Qui était vraiment Jean-Louis de Lanessan ? Gouverneur général de l’Indochine, Ministre de la Marine, élu (de gauche) de Paris, de la Seine, de Charente et de Lyon, ce Cubzaguais de naissance a laissé une trace tangible dans l’histoire maritime.
7 novembre 1919 à Écouen (Val d’Oise) : un « journaliste de talent, robuste et d’une grande activité », selon les journaux de l’époque, meurt à l’âge de 76 ans. La presse salue le philosophe, l’homme politique, le littérateur, l’expert du monde maritime en rappelant qu’il est né le 13 juillet 1843 à... Saint-André-de-Cubzac ! Arrière-petit fils d’un député du Tiers État aux États Généraux de 1789, il puise ses racines dans des familles fronsadaises, bourquaises et cubzaguaises. C’est de ses ancêtres gascons qu’il tenait sa verve, son savoir-faire, son entregent, sa finesse, mais il avait une volonté aussi tenace que celle qu’on attribue aux Bretons. Il en a donné des preuves dès son enfance. Il entre au collège des Jésuites de Sarlat en 1855. En seconde, il remporte le prix d’instruction religieuse et se fait remarquer par sa piété. À la faculté de médecine de Bordeaux, il remporte le 2e prix des élèves en médecine en 1861.
Il s’embarque alors et navigue pendant huit ans au large de l’Afrique et de la Cochinchine.
En 1870, il démissionne de la Marine et prend part à la guerre en tant que chirurgien-major des mobilisés de la Charente-Inférieure. En 1872, il est reçu docteur en médecine, puis en 1876 réussit l’agrégation d’histoire naturelle. Il enseigne à la faculté de médecine de Paris comme professeur de zoologie, mais il est destitué en 1878 pour participation à une manifestation « communale ».
Libre penseur assumé, il est initié à la loge Liberté de Conscience à l’Orient de Paris en 1878, puis devient vénérable, 18e Rose-Croix en 1896.
Il a également été membre du conseil de l’Ordre du Grand Orient de France.
Après la zoologie, Lanessan entame une carrière politique : conseiller municipal de Paris en 1879 (membre du groupe de l’autonomie communale), puis député d’extrême gauche du 5e arrondissement de Paris en 1881.

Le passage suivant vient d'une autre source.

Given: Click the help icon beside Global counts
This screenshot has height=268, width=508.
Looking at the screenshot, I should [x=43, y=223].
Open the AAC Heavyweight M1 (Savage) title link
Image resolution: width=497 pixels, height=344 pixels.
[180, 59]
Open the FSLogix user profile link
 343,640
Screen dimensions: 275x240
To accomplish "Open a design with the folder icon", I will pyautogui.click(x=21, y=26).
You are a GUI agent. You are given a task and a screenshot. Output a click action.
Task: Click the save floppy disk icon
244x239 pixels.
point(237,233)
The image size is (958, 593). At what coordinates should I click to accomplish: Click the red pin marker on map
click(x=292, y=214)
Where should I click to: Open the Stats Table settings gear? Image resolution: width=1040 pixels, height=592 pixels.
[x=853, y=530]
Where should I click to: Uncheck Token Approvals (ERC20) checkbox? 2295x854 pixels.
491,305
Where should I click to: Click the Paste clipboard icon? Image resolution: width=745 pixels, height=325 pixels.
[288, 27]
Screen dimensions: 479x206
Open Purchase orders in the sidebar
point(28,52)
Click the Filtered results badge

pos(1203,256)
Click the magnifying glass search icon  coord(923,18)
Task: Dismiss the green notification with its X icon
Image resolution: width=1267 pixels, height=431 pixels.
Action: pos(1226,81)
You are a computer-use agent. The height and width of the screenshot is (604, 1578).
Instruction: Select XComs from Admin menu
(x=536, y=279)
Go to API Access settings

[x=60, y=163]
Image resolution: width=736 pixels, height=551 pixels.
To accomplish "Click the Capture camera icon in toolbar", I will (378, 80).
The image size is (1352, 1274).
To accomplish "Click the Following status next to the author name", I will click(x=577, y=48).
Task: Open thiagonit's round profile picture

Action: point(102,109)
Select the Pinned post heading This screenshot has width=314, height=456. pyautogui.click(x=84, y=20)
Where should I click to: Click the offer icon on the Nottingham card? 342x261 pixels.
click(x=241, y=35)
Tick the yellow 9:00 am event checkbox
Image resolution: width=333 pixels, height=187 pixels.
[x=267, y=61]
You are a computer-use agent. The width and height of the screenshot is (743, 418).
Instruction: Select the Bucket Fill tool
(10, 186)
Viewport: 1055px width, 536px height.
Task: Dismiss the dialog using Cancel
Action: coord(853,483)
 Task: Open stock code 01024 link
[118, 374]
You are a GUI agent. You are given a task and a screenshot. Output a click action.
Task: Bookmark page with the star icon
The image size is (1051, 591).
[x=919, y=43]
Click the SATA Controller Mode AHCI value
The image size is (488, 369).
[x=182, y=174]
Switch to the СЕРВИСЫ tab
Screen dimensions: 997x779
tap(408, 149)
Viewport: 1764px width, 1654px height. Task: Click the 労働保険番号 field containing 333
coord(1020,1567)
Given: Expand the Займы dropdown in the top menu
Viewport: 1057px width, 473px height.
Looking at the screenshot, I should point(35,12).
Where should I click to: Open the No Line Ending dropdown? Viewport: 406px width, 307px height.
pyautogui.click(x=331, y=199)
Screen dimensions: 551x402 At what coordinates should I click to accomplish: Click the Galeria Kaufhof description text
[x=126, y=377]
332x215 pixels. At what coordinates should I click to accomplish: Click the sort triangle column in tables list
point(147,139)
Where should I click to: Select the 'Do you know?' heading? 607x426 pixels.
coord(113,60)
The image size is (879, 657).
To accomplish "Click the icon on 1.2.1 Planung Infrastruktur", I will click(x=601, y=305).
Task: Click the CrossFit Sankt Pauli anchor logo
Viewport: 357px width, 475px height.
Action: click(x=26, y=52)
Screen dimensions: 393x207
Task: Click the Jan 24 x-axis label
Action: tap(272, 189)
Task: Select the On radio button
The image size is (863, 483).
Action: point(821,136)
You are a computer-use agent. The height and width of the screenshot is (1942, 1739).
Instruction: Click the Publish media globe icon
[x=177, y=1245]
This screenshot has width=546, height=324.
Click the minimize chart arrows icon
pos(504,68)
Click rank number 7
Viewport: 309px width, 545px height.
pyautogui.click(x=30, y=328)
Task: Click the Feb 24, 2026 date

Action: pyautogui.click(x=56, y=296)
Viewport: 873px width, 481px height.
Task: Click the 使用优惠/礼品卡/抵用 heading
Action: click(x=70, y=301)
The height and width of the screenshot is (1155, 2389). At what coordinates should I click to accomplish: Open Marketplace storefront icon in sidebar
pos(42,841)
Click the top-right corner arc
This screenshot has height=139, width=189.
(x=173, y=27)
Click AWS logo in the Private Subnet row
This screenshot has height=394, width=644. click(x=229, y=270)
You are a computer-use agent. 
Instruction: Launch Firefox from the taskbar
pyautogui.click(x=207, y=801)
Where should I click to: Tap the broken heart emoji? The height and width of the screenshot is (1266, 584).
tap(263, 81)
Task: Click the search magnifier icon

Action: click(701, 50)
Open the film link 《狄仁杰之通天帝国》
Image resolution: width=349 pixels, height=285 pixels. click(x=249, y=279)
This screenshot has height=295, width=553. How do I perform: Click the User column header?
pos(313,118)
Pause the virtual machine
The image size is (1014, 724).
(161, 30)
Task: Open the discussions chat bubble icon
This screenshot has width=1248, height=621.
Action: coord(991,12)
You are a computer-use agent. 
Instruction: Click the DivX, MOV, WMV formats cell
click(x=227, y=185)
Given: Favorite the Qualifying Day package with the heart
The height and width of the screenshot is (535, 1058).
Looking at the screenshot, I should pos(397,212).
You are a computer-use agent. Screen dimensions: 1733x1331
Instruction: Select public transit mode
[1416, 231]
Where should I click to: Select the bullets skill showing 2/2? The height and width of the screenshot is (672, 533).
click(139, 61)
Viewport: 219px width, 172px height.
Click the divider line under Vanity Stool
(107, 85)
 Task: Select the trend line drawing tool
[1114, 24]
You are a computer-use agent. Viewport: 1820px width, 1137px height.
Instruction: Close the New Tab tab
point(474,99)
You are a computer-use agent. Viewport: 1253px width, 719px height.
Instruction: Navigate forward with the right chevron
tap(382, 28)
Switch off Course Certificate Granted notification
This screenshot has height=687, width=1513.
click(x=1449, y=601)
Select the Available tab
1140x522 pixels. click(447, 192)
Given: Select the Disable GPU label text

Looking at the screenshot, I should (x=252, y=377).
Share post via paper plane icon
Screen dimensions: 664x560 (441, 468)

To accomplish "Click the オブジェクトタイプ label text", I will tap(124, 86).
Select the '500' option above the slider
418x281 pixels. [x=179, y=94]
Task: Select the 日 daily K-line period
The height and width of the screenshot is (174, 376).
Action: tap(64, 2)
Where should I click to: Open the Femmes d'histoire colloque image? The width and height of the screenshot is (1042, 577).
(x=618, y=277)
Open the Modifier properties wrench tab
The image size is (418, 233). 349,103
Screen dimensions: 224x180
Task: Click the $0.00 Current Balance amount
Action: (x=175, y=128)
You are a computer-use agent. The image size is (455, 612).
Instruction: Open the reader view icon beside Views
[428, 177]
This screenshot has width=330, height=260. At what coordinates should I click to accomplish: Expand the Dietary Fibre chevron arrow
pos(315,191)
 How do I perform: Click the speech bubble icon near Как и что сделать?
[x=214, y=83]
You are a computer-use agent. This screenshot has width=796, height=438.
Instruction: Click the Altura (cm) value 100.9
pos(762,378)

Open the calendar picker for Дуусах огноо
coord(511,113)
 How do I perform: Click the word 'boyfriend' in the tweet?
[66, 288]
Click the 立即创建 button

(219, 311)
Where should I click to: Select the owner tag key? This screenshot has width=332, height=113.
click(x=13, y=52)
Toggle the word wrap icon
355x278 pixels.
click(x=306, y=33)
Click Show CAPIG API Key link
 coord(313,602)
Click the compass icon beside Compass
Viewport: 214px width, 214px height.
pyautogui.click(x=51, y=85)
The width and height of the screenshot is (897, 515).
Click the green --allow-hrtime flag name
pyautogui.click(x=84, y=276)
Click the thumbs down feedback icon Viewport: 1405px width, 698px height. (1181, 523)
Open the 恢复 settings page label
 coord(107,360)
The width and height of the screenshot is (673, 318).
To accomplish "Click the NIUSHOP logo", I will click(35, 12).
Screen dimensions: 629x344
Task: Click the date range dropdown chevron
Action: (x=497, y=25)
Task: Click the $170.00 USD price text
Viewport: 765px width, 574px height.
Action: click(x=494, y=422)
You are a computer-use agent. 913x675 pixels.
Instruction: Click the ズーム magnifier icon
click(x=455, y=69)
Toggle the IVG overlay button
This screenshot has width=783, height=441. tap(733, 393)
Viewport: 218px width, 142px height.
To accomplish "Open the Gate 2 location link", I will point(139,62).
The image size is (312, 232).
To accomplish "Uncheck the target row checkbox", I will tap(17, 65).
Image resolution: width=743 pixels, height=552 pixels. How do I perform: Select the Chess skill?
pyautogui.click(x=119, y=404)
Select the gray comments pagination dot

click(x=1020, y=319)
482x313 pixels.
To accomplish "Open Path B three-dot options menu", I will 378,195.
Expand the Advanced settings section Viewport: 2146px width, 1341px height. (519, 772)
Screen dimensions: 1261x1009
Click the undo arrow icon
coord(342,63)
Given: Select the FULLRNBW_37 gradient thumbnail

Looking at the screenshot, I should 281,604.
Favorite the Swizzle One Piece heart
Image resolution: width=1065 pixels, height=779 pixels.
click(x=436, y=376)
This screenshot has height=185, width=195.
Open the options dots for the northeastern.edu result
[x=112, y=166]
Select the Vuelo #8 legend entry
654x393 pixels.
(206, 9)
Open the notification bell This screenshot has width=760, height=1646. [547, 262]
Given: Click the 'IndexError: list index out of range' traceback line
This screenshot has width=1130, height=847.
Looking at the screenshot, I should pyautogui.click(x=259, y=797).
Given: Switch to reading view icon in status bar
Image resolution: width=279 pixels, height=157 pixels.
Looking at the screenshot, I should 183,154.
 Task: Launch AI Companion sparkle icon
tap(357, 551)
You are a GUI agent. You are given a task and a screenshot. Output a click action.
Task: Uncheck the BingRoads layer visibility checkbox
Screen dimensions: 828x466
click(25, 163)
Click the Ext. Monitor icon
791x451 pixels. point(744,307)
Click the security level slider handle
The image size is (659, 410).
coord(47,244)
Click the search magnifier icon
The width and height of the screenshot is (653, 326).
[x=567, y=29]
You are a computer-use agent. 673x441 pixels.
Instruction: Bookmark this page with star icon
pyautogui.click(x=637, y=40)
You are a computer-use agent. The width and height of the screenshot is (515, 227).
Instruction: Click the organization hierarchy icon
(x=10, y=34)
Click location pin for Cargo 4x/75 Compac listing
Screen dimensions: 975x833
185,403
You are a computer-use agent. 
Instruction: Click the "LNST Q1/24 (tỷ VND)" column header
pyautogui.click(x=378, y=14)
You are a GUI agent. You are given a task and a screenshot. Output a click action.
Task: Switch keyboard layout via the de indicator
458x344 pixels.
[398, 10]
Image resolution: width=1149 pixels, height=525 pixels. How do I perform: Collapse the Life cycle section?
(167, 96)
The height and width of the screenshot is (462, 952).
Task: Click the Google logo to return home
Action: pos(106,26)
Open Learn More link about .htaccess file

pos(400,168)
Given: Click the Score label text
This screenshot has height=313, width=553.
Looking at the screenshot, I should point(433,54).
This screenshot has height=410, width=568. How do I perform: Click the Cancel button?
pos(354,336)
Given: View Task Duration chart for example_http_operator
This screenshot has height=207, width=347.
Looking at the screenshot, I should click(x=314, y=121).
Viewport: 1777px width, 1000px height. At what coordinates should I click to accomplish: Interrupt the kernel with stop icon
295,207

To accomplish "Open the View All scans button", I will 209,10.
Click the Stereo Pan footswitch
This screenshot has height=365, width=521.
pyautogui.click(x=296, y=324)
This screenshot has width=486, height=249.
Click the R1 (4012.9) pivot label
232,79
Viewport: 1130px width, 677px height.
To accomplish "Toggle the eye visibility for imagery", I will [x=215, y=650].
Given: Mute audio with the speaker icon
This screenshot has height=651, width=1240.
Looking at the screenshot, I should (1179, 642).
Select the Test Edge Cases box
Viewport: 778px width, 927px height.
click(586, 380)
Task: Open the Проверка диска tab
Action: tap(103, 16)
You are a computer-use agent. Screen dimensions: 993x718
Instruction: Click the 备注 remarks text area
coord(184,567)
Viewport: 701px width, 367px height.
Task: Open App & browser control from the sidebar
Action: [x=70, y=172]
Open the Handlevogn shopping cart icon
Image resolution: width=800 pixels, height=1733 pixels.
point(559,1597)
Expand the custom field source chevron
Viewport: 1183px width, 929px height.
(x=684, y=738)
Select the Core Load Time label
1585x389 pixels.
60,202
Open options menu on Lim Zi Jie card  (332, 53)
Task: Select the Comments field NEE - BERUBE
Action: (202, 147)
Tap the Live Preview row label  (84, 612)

Il est rapporteur du budget de la Marine et des colonies. En octobre de cette année-là, il fonde le journal « Le Réveil », qu’il quitte en février 1882 pour prendre la direction de la revue « La Marseillaise » qu’il abandonne aussitôt. Ses idées politiques ayant subi alors une évolution notable, il est réélu député de la Seine en 1885 sous l’étiquette de républicain radical, indépendant et libéral. En 1886, il est envoyé 16 mois en mission dans les colonies de l’Extrême-Orient pour y étudier leur situation économique. Il visite successivement la Tunisie, les Indes anglaises et néerlandaises, la Malaisie, le Siam, le Cambodge, le Bas Laos, la Cochinchine, l’Annam, le Tonkin, la Chine et le Japon. Revenu en France, il est réélu député en 1889, mais il démissionne de ce poste pour devenir le 20 avril 1891 Gouverneur général de l’Indochine. Il y achève la pacification du Tonkin et dirige la guerre franco siamoise de 1893 avant d’être rappelé en France en 1894. Année durant laquelle, il tente de revenir à l’Assemblée nationale en se présentant à Bordeaux, mais il est battu. En 1898, il est élu à nouveau député, mais dans la 1ère circonscription de Lyon et il devient vice-président de la commission des colonies à l’Assemblée.
Il est choisi par Waldeck-Rousseau comme ministre de la Marine, poste qu’il occupe de 1899 à 1902. Pendant cette période, il tente de prendre des mesures de laïcisation au sein de la Marine (suppression du vendredi saint sur les navires, neutralité confessionnelle des officiers), mais s’attache surtout à faire adopter par le Parlement un programme de construction de six cuirassés et 123 navires. Il réorganise alors l’armée coloniale et modernise les grands ports des colonies : Dakar, Alger, Bizerte et Saïgon. Il est l’un des trois francs-maçons du cabinet. Il est réélu député en 1902, puis prend en 1904 la direction du journal « Le Siècle » et il y mène une campagne pour une conception libérale de la séparation de l’État et des Églises. Battu aux législatives de 1906, c’est en Charente-Inférieure, dans l’arrondissement de Rochefort, qu’il se fait élire député en 1910 pour une seule législature et siège dans le groupe de gauche démocratique. En 1914, il est battu une dernière fois et se retire de la vie politique.
Il meurt le 7 novembre 1919 dans sa propriété d’Écouen, dans le Val d’Oise.